Educar a los hijos es acompañarlos, guiarlos, cuidarlos, amarlos durante su desarrollo, hacerlo con cariño y dedicación les ayudará a ser personas emocionalmente equilibradas. Nuestra labor como madres y padres incluye establecer límites claros, que son las herramientas que, junto con las normas y las reglas, se convertirán en nuestros apoyos y grandes aliados de educación.
Los límites son como como la cerca, puertas y ventanas de una casa, dentro de la cual los niños pueden crecer y desarrollarse libremente. Esa cerca no debe ser tan pequeña que les impida moverse con libertad, ni tan grande como para que no sepan hacia dónde dirigirse. Si tu hogar no tuviera ni puertas ni ventanas, cualquier persona podría entrar sin permiso. Por eso es necesario poner límites desde un principio, para así evitar problemas.

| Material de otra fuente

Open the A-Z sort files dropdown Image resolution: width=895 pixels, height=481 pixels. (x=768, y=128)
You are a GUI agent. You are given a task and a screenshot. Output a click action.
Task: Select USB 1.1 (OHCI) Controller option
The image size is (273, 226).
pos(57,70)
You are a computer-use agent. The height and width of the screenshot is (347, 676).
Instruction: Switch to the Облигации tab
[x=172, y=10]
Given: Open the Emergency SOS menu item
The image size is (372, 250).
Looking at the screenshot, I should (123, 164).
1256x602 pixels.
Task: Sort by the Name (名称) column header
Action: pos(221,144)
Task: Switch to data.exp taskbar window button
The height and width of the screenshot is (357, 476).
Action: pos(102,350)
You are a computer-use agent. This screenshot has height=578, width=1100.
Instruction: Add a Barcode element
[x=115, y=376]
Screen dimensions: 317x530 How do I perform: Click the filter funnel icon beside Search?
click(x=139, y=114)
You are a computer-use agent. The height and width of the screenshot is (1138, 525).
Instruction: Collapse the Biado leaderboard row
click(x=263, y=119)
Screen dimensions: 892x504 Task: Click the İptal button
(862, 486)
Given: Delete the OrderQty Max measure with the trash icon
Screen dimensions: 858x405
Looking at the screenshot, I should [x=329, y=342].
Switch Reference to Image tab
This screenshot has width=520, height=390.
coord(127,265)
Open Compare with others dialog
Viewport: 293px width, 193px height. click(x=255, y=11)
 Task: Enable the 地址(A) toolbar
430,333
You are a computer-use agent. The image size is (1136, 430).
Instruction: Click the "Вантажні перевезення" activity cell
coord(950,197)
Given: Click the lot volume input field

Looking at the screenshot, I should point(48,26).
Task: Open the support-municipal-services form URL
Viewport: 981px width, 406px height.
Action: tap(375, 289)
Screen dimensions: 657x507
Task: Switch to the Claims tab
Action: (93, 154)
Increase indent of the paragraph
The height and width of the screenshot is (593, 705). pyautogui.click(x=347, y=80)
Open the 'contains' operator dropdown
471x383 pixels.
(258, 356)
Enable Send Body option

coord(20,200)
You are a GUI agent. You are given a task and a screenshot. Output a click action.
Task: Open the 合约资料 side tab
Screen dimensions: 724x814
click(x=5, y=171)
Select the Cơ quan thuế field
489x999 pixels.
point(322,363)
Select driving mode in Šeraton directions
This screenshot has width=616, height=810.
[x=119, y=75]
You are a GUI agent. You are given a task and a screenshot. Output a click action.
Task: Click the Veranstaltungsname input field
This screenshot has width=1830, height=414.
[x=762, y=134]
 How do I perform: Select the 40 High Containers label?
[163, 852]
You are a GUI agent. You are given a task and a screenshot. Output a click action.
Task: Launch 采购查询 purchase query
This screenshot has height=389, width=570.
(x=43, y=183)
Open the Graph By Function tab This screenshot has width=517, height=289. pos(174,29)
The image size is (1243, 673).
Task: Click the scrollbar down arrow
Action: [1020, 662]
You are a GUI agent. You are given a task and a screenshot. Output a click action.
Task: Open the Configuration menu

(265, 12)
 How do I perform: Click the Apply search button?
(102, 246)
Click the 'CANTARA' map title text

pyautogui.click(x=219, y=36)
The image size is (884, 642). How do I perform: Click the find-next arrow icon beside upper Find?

Debemos establecer reglas claras de acuerdo a la edad de cada niño, sin necesidad de usar la violencia ni la agresión física o verbal, ser constantes y no cambiarlas, pues los niños podrían confundirse con facilidad si un día les damos una instrucción y al otro la modificamos. Respetar los horarios es evitar conflictos cotidianos con nuestros hijos.
No podemos renunciar a aplicarlas cuando estamos cansados, estresados, porque es fin de semana o porque sentimos culpa, por no estar con ellos debido al trabajo o a todas las actividades que realizamos durante la semana.
Los niños que son educados con límites amorosos crecen también en autoestima, son los que tendrán un futuro más saludable y reaccionarán positivamente a la guía de sus padres.